Lines from the one containing "Image resolution: width=412" to the end of the entries below must be reproduced exactly, with both end lines kept and no other line added.

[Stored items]
□ □ □ □
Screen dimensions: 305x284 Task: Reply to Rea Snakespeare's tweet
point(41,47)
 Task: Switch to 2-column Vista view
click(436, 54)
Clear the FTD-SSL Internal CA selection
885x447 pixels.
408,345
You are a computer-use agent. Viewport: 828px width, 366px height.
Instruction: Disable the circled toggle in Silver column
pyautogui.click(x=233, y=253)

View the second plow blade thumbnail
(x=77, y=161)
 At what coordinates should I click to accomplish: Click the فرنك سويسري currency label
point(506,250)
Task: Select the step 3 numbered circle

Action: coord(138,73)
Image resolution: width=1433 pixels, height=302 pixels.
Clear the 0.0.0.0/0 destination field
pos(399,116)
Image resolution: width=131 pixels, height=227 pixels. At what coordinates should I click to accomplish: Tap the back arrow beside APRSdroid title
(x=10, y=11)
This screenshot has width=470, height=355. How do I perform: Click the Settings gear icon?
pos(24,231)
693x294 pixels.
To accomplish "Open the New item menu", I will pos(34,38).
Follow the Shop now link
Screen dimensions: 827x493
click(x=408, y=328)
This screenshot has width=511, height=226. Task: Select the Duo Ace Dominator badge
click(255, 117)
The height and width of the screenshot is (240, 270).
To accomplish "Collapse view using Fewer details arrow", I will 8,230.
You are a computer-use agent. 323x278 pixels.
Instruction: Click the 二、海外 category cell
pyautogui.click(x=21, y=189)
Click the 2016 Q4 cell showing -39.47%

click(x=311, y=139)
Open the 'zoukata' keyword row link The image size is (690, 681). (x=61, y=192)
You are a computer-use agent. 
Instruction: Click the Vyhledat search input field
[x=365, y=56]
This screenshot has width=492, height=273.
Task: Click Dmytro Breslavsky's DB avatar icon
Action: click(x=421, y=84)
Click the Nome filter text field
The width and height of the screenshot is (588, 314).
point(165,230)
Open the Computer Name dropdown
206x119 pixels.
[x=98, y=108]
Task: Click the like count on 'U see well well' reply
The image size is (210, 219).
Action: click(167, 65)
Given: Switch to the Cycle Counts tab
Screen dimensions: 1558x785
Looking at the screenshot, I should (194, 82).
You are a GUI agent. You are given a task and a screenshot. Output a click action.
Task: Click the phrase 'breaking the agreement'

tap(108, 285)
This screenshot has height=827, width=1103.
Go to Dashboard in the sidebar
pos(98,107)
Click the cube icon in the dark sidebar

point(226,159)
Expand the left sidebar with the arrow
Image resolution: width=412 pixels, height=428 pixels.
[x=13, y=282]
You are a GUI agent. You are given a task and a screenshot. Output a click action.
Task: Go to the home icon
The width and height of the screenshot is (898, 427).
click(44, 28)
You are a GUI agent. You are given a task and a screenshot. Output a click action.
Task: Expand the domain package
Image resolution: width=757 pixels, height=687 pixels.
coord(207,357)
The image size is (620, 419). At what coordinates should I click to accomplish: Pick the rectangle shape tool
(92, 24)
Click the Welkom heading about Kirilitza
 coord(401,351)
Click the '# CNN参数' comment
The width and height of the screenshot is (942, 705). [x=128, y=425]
□ □ □ □
Problem solution =
Image resolution: width=412 pixels, height=428 pixels.
[x=13, y=282]
You are a GUI agent. You are given a task and a screenshot. Output a click action.
Task: Go to the home icon
The width and height of the screenshot is (898, 427).
click(44, 28)
You are a GUI agent. You are given a task and a screenshot. Output a click action.
Task: Expand the domain package
Image resolution: width=757 pixels, height=687 pixels.
coord(207,357)
The image size is (620, 419). At what coordinates should I click to accomplish: Pick the rectangle shape tool
(92, 24)
Click the Welkom heading about Kirilitza
 coord(401,351)
Click the '# CNN参数' comment
The width and height of the screenshot is (942, 705). [x=128, y=425]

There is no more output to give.